By Iain Scott, ITWeb group consulting editor
Johannesburg, 14 Feb 2006

Business Connexion (BCX) is expecting a better second half of its financial year after reporting a 60% attributable profit decline in the first half.

Attributable profit fell to R52.3 million in the six months to November, compared with R131.8 million for the same period a year earlier. This translates to a decline in earnings per share (EPS) from 54c to 21.5c.

Headline earnings fell from 23.8c a share to 21.6c a share.

However, CEO Peter Watt points out that the HEPS decline resulted from the reduction in associate income after the sale of non-core investments in the previous period as well as the payment of R10.2 million in secondary tax on companies relating to the group`s maiden dividend.

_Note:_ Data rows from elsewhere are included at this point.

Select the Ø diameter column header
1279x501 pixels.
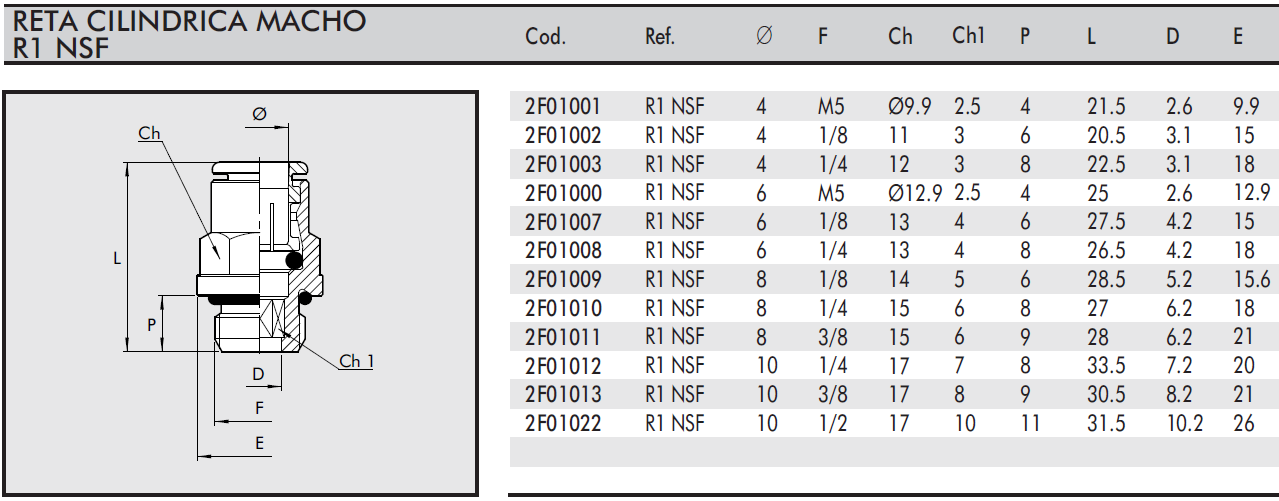[x=764, y=37]
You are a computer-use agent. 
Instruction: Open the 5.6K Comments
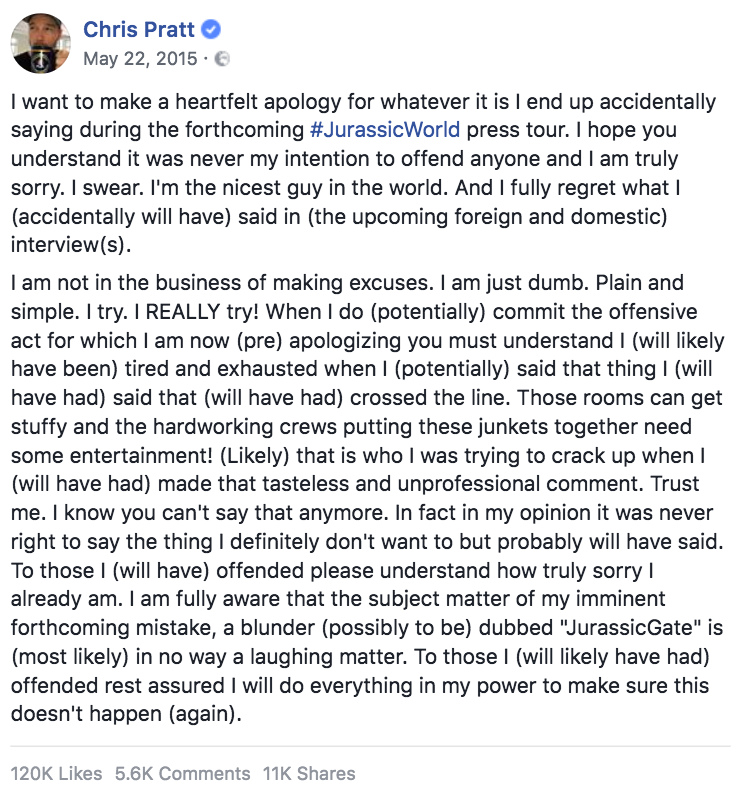[182, 774]
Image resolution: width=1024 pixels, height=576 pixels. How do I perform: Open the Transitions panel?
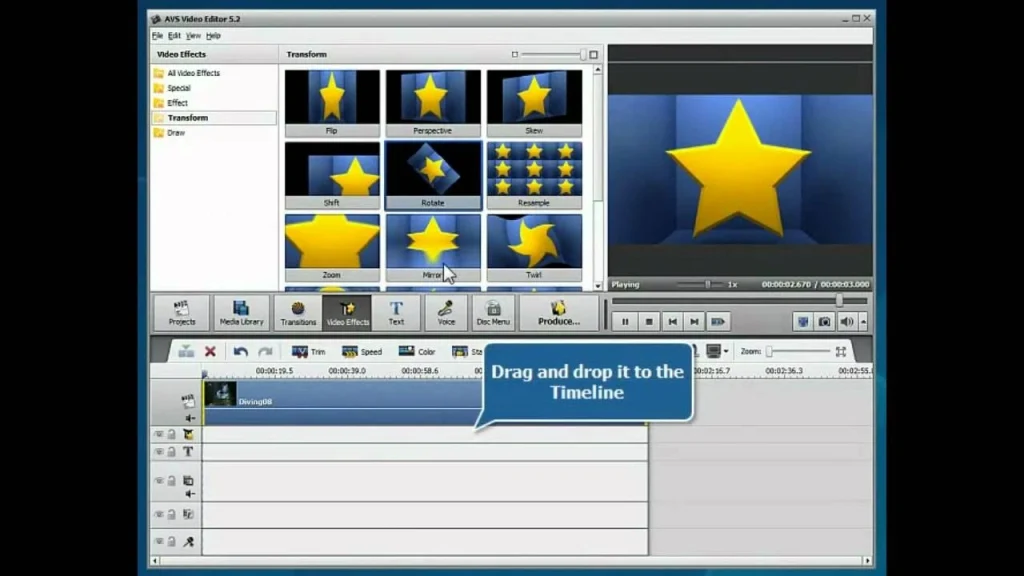(297, 312)
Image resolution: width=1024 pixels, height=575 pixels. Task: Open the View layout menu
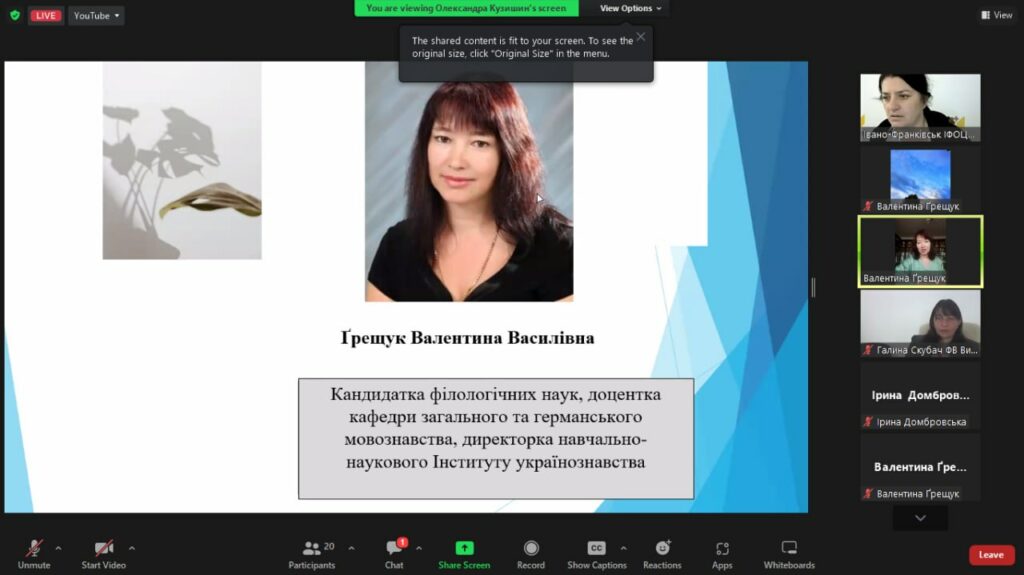[x=996, y=15]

On a comparable basis, HEPS grew 14%.

Watt says the 25.2% increase in revenue from R1.36 billion to R1.71 billion is pleasing, given that revenue was static in the three previous financial years.

He says the group invested significant resources and sacrificed margin to win long-term contracts, grow revenue and create a platform for further expansion in the market.

"There is a limit to how much cost-cutting you can do. If a company doesn`t grow revenue, it gets to the point where it starts going backwards."

Radar screen

Watt says the focus on revenue will continue for now. "It`s probably one of those things where we grow new business, stabilise, and grow again."

Operating profit for the period rose 12.2% from R64.7 million to R72.6 million.

Watt says the second half of the financial year is normally better than the first, and there is a large number of orders in the pipeline. "In fact the order book is quite healthy," he adds. He says although he does "not like to get into the forecasting business", he is anticipating that full-year HEPS will be equal to that of the previous financial year.

Cash generated by operations amounted to R56.3 million, resulting in cash reserves of R656.9 million on the balance sheet.

Watt says he is comfortable with the high ratio of current (R1.47 billion) to current liabilities (R688 million) on the balance sheet. "There is a lot of corporate activity in the ICT sector right now. If something does arise, we want to be in a position to take advantage of that.

"There is a lot of opportunity as a result of the Convergence Bill, telecoms liberalisation and so on," he adds.

Commenting on last year`s talks with Telkom and Bytes Technology Group, Watt says BCX is on the radar screen of many companies. "We have put the company into the sweet spot of where ICT is going. And it`s not a matter of us going there - we have done it already."

He says while the previous potential bidders did not take into account the future value of the group, if an offer arose that did make sense, BCX management would have to take it to its shareholders.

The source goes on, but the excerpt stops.